Treatment for patients with coronary artery restenosis
Percutaneous coronary intervention was a major and minimally invasive way to treat coronary artery disease. However, cell hyperproliferation of local artery after percutaneous coronary intervention may result in lumen narrowing,50 which limited the use of this technology. The recent development of paclitaxel was considered as one of the most promising ways for reducing restenosis. Paclitaxel at a dose of 175 mg/mm2 is recommended for tumor therapy, a broad range of doses (1.3–10 μg/mm2) is found to be safe and efficacious for reducing restenosis.51 In a randomized study it was demonstrated that restenosis occurred at a lower rate in patients with high-dose paclitaxel stents than those receiving low-dose paclitaxel stents at 6 months.52 After 9 months follow-up, the rate of angiographic restenosis was significantly reduced by paclitaxel-eluting stent.12 Gershlick et al53 reported that the angiographic indicators of in-stent restenosis were reduced without short-term or medium-term side effects by paclitaxel-coated stents at a dose density of 2.7 μg/mm2. Furthermore, Milewski et al54 demonstrated that paclitaxel-coated balloons had a dose (1–3 μg/mm2)-dependent effect on the inhibition of neointimal proliferation. Byrne et al55 investigated the efficacy among PEBs, PESs, and balloon angioplasty in restenosispatients; the results indicated that PEB could be a useful treatment. Mechanically, the smooth muscle cell cycle was interrupted by low dose paclitaxel via stabilizing microtubules, thereby arresting mitosis.53,56 However, Pires et al57 demonstrated high dose (53.5 μg) paclitaxel-eluting cuffs had adverse vascular pathology and transcriptional responses. Hence, low dose paclitaxel is better than high dose paclitaxel for reducing restenosis.
Conclusion
Recent research from both clinical trials and preclinical work in animal models has demonstrated the therapeutic effects of paclitaxel in several non-cancer diseases.
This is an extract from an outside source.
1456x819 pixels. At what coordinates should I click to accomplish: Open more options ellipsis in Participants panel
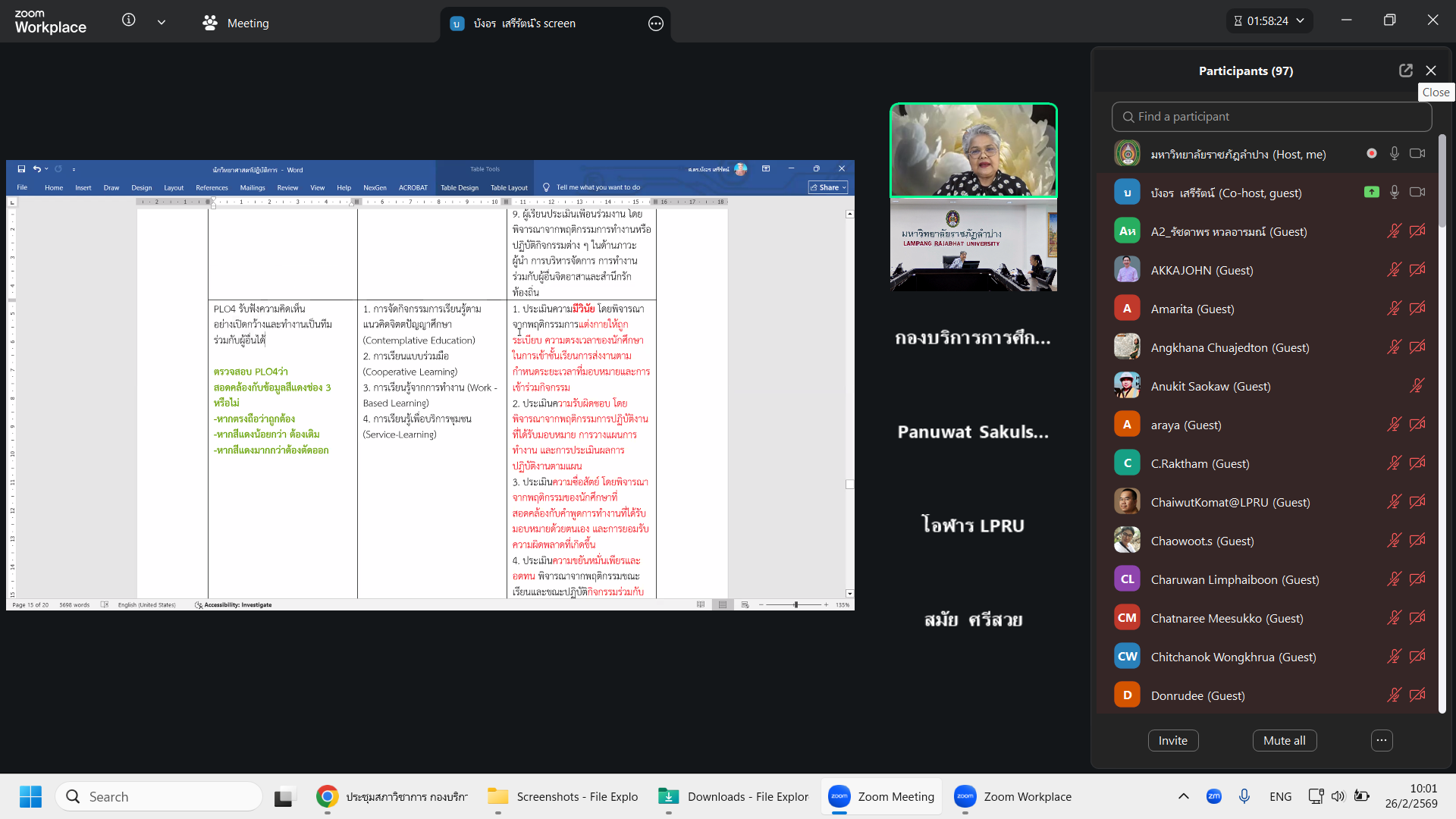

While some of the effects depend on the tubulin-stabilizing action of paclitaxel, others apparently may not. Further investigation is needed to gain insights into the cellular and molecular mechanisms of the effects of paclitaxel in various disease conditions. A thorough understanding of the actions and targets of paclitaxel within a cell would guide the design of therapies with efficacy and specificity. High dose paclitaxel induces inflammation and partly organ fibrosis, hence, before clinical application of paclitaxel, we need to carefully assess what dose is safe.